Saturday, March 22, 2008

The LONG WAY

Sam had had enough.

He had been walking for weeks now (or was it months?), working his way from his home in Maine to California to find his fame and fortune. He was traveling the LONG WAY, just like his Grandfather had taught him.

But here, on the banks of the Mississippi river, he had finally met his match.

The LONG WAY.

"Thanks Grandpa", he muttered to himself as he trudged alongside the highways of New Hampshire, Massachusetts, Connecticut, "thanks for teaching me that the LONG WAY was the only WAY worth traveling."

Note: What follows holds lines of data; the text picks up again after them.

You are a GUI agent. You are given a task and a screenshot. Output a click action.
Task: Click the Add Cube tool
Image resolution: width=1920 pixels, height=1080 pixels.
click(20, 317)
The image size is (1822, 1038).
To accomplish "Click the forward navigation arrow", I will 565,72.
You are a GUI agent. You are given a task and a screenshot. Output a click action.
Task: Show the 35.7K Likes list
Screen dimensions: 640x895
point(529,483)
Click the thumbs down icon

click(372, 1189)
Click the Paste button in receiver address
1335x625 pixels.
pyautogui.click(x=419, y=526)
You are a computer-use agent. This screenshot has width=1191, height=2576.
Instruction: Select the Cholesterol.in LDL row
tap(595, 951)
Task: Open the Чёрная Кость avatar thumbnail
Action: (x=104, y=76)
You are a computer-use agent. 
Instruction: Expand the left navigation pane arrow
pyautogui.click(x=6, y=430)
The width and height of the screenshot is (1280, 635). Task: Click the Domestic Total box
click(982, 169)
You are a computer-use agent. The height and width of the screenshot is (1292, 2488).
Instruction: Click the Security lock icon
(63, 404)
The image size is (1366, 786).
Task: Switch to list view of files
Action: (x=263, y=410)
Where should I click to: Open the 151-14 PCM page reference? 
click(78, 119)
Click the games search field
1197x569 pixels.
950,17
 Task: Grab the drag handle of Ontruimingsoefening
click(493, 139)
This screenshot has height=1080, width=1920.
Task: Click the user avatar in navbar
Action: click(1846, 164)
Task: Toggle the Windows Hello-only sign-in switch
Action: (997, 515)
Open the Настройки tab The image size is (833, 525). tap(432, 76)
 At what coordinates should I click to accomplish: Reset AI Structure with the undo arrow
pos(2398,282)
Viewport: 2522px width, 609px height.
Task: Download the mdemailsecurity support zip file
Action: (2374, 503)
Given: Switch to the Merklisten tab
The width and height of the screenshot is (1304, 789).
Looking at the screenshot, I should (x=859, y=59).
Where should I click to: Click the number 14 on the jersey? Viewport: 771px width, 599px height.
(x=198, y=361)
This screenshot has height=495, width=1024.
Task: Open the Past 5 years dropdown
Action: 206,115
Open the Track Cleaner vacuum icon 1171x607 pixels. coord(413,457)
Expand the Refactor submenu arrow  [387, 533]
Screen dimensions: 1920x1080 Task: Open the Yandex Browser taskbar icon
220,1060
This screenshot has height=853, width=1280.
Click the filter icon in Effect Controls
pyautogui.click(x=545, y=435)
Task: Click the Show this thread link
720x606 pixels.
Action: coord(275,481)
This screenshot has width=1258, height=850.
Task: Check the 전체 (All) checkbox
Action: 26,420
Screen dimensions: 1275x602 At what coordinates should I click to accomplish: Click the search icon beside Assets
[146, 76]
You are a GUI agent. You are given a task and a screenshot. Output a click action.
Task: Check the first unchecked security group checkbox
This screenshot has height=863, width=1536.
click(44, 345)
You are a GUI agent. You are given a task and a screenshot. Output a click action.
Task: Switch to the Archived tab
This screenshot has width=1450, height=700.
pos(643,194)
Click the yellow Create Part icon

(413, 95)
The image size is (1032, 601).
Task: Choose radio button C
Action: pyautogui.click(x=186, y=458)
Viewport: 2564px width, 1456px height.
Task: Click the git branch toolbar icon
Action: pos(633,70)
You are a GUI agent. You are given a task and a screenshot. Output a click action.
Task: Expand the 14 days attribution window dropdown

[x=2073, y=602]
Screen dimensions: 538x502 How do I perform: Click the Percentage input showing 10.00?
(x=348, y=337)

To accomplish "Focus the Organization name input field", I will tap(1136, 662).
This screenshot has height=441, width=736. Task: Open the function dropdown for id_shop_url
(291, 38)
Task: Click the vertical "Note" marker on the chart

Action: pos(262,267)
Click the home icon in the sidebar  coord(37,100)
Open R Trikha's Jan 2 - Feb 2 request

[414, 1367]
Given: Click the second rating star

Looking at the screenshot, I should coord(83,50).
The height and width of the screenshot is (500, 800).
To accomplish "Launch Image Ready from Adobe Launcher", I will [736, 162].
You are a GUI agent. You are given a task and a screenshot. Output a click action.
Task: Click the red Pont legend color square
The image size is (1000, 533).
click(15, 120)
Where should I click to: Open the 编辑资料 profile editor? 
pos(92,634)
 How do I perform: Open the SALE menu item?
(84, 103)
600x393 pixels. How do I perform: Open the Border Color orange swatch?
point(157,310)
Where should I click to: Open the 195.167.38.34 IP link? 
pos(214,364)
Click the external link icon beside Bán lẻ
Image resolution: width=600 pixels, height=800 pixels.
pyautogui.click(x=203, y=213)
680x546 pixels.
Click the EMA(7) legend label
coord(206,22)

"Thanks for telling me that the LONG WAY", he said under his breath as he limped through the ditches by the roads in New Jersey, Maryland, Virginia, "was the answer, the question, and the instinct. That it taught character, morals; that it was the only way to live."

"You told me that the LONG WAY", he cursed to no-one in particular on the streets of North Carolina, South Carolina, and Georgia, "was the way to live without sacrificing truth, the only way to be true to yourself."

"Grandpa, you said that the LONG WAY", he spat through his teeth as he was passed by cars travelling through Alabama, Mississippi, and Louisiana, "could not be ignored, and taking the EASY WAY was for the weak, the small, and the insignificant."

"But Grandpa," he said as he stood on the banks of the Mississippi river, looking across it at the Western side, "You never taught me how to SWIM!"